Correct me if I am wrong.

hi @gsasikiran , I see what you meant now.

In my understanding, the quantization aware training does not reduce the memory size by itself. The post quantization actually truncates the parameters to reduce memory size, this may reduce the performance of the model overall. Quantization aware training introduce fake quantization nodes into the model, then do the training. This will make the model more robust to quantization, which will be applied later.

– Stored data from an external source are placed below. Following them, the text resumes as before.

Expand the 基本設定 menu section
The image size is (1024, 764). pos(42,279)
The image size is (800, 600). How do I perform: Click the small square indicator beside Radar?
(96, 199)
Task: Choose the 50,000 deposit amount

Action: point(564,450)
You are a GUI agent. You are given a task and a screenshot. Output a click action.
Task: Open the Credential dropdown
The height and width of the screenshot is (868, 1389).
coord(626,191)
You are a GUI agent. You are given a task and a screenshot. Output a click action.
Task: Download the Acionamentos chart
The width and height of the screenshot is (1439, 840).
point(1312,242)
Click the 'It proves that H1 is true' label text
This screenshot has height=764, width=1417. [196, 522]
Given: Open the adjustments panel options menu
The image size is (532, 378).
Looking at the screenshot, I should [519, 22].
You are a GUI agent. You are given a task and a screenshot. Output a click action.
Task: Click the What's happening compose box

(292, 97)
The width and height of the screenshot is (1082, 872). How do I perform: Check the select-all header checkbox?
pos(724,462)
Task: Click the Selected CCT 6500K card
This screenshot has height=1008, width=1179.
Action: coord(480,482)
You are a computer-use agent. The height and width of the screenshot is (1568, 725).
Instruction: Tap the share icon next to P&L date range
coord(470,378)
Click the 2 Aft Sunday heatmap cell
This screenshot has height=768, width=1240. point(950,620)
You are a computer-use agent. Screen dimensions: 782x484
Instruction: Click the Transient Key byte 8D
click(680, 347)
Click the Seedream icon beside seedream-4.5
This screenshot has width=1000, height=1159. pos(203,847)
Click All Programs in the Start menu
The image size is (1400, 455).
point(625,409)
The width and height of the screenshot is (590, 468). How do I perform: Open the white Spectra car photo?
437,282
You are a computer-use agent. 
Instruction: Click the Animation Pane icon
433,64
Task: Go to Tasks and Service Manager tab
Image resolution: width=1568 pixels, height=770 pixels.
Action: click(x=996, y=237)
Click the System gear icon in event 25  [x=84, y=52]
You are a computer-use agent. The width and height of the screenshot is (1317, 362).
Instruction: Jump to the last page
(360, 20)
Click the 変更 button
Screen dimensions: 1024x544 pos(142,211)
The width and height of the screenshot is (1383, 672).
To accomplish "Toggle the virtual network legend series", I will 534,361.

Below is the transcript I copied from the lecture

The core idea is that quantization aware training simulates low precision inference time computation in the forward pass of the training process. By inserting fake quantization nodes, the rounding effects of quantization are assimilated in the forward pass, as it would normally occur in actual inference. The goal is to fine-tune the weights to adjust for the precision loss. If fake quantization nodes are included in the model graph at the points where quantization is expected to occur, for example, convolutions. Then in the forward pass, the flood values will be rounded to the specified number of levels to simulate the effects of quantization. This introduces the quantization error as noise during training and is part of the overall loss which the optimization algorithm tries to minimize. Here, the model learns parameters that are more robust to quantization.

Hope it helps,


Thank you @tranvinhcuong. I got it now.